Bulan November adalah bulan yang memiliki arti penting bagi Bangsa Indonesia. Pada bulan itu, tepatnya 72 tahun yang lalu, adalah saat dimana peristiwa 10 November terjadi. Yakni peristiwa besar dimana masyarakat Indonesia, yaitu di Kota Surabaya, angkat senjata menghadapi pertempuran yang besar demi mempertahankan kemerdekaan negeri ini. Oleh karena itu, untuk mengenang jasa-jasa para pahlawan, seluruh rakyat Indonesia memperingatinya sebagai Hari Pahlawan. Tak terkecuali dengan Yayasan Al-Kahfi. Sebagai bagian dari Bangsa Indonesia, Yayasan Al-Kahfi juga terpanggil untuk turut serta dalam memperingati momen bersejarah tersebut sebagai bentuk penghormatan atas jasa besar para pahlawan pejuang kemerdekaan.

Persiapan Acara

Menanggapi surat edaran dari Pemerintah Kota Surabaya, dengan nomor surat: 003.3/r08- ...436.3.1/2017 tertanggal 26 Oktober 2017 mengenai Peringatan Hari Pahlawan, Rabu, tanggal 2 November 2017, diselenggarakan rapat persiapan peringatan hari pahlawan oleh jajaran pengurus Yayasan Al-Kahfi beserta beberapa orang staf guna membentuk panitia penyelenggara sekaligus format pelaksanaan peringatan hari pahlawan di tiap-tiap kantor di Yayasan Al-Kahfi. Dari rapat itu dihasilkan ketetapan bahwa seluruh elemen Yayasan Al-Kahfi, baik di kantor pusat maupun kantor cabang/perwakilan di seluruh Indonesia, akan memperingati Hari Pahlawan dengan melaksanakan seluruh kegiatan sebagaimana yang dihimbau oleh pemerintah. Kegiatan tersebut meliputi: 1) pemutaran lagu-lagu perjuangan sejak 3 November 2017, 2) pengibaran bendera merah-putih, 3) mengenakan pakaian ala pejuang selama 2 hari (di kantor pusat), 4) memakai pin merah-putih, dan 5) mengheningkan cipta tepat pada pukul 08.15 WIB selama 60 detik.

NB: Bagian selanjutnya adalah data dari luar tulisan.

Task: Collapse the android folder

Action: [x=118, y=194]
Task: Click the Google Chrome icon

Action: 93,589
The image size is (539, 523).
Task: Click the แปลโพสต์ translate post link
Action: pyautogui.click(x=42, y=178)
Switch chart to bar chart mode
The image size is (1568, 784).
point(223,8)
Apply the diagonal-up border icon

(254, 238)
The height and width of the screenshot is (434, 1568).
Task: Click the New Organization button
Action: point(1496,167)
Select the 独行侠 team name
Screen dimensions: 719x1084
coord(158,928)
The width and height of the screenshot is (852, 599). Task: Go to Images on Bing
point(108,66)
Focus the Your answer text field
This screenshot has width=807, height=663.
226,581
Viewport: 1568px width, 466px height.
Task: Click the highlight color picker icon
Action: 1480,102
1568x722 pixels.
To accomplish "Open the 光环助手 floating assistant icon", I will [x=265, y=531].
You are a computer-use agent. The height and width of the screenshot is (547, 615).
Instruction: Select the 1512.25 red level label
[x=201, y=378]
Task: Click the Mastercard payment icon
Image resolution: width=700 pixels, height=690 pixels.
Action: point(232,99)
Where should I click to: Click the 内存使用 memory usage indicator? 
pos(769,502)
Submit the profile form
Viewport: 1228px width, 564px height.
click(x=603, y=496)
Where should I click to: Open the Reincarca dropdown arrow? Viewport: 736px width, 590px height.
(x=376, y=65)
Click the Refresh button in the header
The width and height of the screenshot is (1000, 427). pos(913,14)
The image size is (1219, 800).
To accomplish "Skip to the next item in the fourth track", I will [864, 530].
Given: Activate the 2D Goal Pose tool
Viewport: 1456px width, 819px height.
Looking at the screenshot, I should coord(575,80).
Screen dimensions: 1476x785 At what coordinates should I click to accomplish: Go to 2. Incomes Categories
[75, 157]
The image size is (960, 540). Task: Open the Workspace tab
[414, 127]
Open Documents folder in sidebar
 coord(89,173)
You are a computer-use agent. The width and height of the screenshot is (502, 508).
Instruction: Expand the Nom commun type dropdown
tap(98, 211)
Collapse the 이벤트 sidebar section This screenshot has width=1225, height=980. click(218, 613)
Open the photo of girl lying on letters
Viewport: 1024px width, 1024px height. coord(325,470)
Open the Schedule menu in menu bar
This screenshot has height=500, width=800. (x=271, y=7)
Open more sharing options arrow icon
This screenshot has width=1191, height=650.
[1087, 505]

Panitia pun bergegas cepat mengingat waktu yang tersedia cukup singkat. Seusai rapat diadakan, semua divisi langsung bergerak. Divisi perlengkapan dengan gerak cepat melakukan survey ke beberapa tempat untuk mencari pakaian ala pejuang yang tepat untuk momen ini. Selang satu hari kemudian, mereka melakukan fitting baju kepada seluruh karyawan yayasan Al-Kahfi. Mulai dari dosen, staf, pengurus yayasan, sampai dengan satpam dan petugas kebersihan kampus, bergantian mengukur ukuran baju yang tepat agar segera dapat disediakan oleh panitia.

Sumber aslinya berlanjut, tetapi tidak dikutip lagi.